Gastric Cancer

Introduction

Background

Gastric cancer was once the second most common cancer in the world. In most developed countries, however, rates of stomach cancer have declined dramatically over the past half century. In the United States, stomach malignancy is currently the 14th most common cancer.

Decreases in gastric cancer have been attributed in part to widespread use of refrigeration, which has had several beneficial effects: increased consumption of fresh fruits and vegetables; decreased intake of salt, which had been used as a food preservative; and decreased contamination of food by carcinogenic compounds arising from the decay of unrefrigerated meat products. Salt and salted foods may damage the gastric mucosa, leading to inflammation and an associated increase in DNA synthesis and cell proliferation. Other factors likely contributing to the decline in stomach cancer rates include lower rates of chronic Helicobacter pylori infection, thanks to improved sanitation and use of antibiotics, and increased screening in some countries.¹

Nevertheless, gastric cancer is still the second most common cause of cancer-related death in the world, and it remains difficult to cure in Western countries, primarily because most patients present with advanced disease. Even patients who present in the most favorable condition and who undergo curative surgical resection often die of recurrent disease. However, 2 studies have demonstrated improved survival with adjuvant therapy: a US study using postoperative chemoradiation² and a European study using preoperative and postoperative chemotherapy.³

Anatomic aspects

The molecular biology responsible for carcinogenesis, tumor biology, and response to therapy in stomach cancer are active areas of investigation but are not addressed in this review. Instead, this article focuses on clinical management, which first requires a thorough understanding of gastric anatomy.

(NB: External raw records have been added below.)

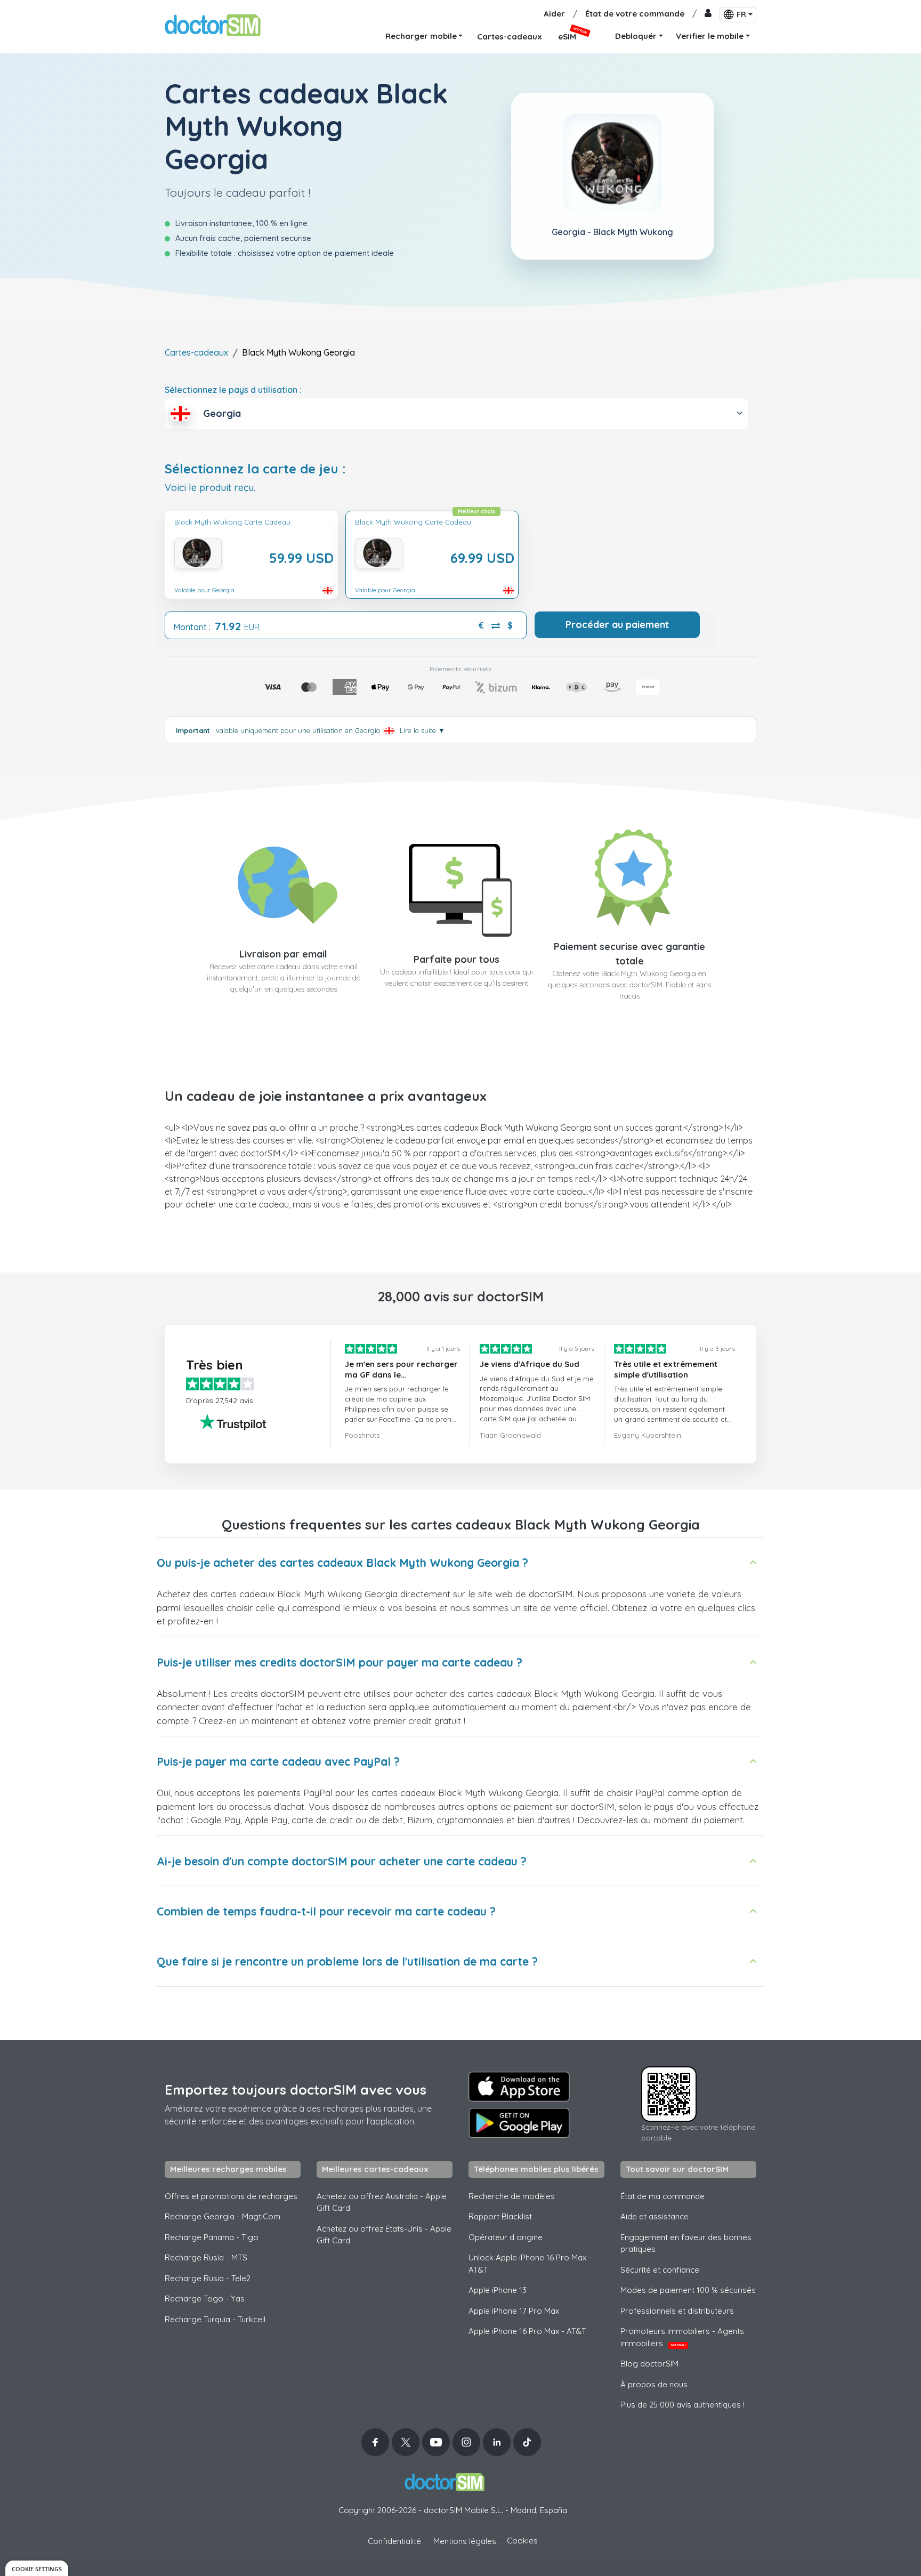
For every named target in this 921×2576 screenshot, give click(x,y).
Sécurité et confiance (659, 2270)
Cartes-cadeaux (196, 352)
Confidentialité (394, 2541)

An image depicting stomach anatomy can be seen below.

Stomach and duodenum, coronal section.

Stomach and duodenum, coronal section.

The stomach begins at the gastroesophageal junction and ends at the duodenum. The stomach has 3 parts: the uppermost part is the cardia; the middle and largest part is the body, or fundus; and the distal portion, the pylorus, connects to the duodenum. These anatomic zones have distinct histologic features. The cardia contains predominantly mucin-secreting cells. The fundus contains mucoid cells, chief cells, and parietal cells. The pylorus is composed of mucus-producing cells and endocrine cells.

The stomach wall is made up of 5 layers. From the lumen out, the layers include the mucosa, the submucosa, the muscularis layer, the subserosal layer, and the serosal layer. The peritoneum of the greater sac covers the anterior surface of the stomach. A portion of the lesser sac drapes posteriorly over the stomach. The gastroesophageal junction has limited or no serosal covering. The right portion of the anterior gastric surface is adjacent to the left lobe of the liver and the anterior abdominal wall. The left portion of the stomach is adjacent to the spleen, the left adrenal gland, the superior portion of the left kidney, the ventral portion of the pancreas, and the transverse colon.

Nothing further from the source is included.